My favourite photograph of Suzanne is not specifically of the black-and-white portraiture variety which has decorated many a plant stand and coffee table. The subject perfectly posed, dressed up in layers of cloudlike tulle, heavily powdered shoulders; a perfectly lovely exposure by stark, white stage lights, but a total fake as well. Nothing there to sink your teeth into!
Instead, it’s my unwholesome curiosity surrounding her demise that leads me to examine a group photograph, which had been neatly slotted away in my father’s mental filing cabinet, “chinese-canadian veteran’s fundraising—1951,” scrawled on the back. Suzie is but a barely discernible face-dot among many smiling ones, including Keeman and Beatrice and their usual circle of good old buddies whom I’d readily recognize, even today. Back then, all the faces shone like freshly washed porcelain, but if you look really closely, you’ll see that Suzie’s face is crumbling, chipped stoneware. It was the year she
died. I used to half-heartedly wonder if this photograph had been taken before, during or after all the horrendous events of that year, but I guess the important point is that a lot happened in that one year, not the least of which was my birth.
VII
THE SUICIDE
SUZIE
1950
My feet felt heavy and stuck, as if they were melting, shoes and all, over her hardwood floors; my eyes riveted onto my mother’s face. There was insanity there. Without one speck of doubt in my mind, I could see it as clear as day. It looked eerie, like the last rays of sunlight snuffed out by bleak clouds gathering on her face. She must have felt them too, because her hands reached up and swept over her brow. It surprised all of us when she just turned and staggered out of the room. None of us would have thought that our news would have an impact like that.
I turned and looked to Beatrice to know what to do.
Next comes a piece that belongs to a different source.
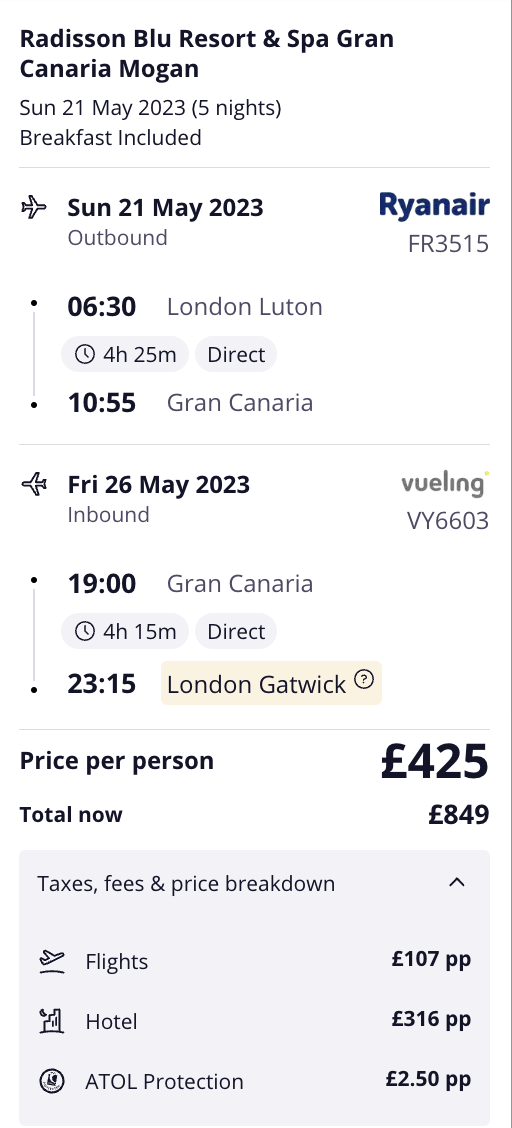
Task: Click the Vueling airline logo
Action: 445,483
She stared down the hallway at Mom’s receding silhouette. Bea’s white poreless complexion, her mouth hanging open. She was just as puzzled by this sudden change of events as I.
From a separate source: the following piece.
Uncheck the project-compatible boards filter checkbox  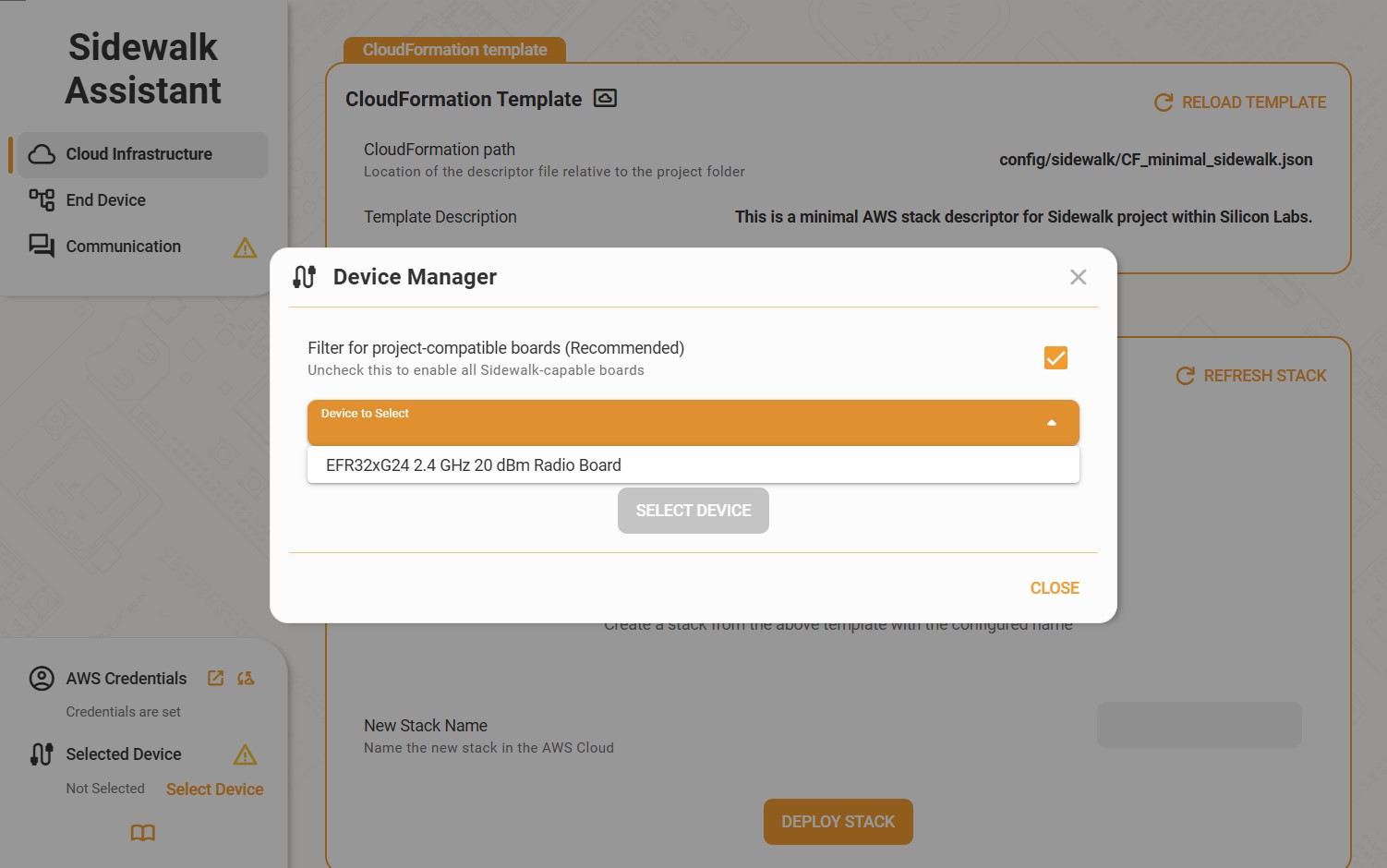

“There’s something terribly wrong here,” I heard her whisper to Keeman, so that I wouldn’t hear. But I heard everything, especially anything that Beatrice had to say. We were listening attentively to our mother; her high-heeled shoes toiling up the carpeted stairs as if she carried a ball and chain. Each step crushing one pink plush rose after another all the way up the stairs. The gaudy scent of her rosewater wafting back at us.
“Yeah, there’s more than meets the eye here,” Keeman whispered into Bea’s ear. Thank you, Keeman! You can sit down now! Those two little smarty-pants were beginning to get on my nerves. I thought they were awfully stupid for having a few more years of so-called life experience than Morgan and me. I should have come with him and declared ourselves, like real adults. Not this timid snivelling.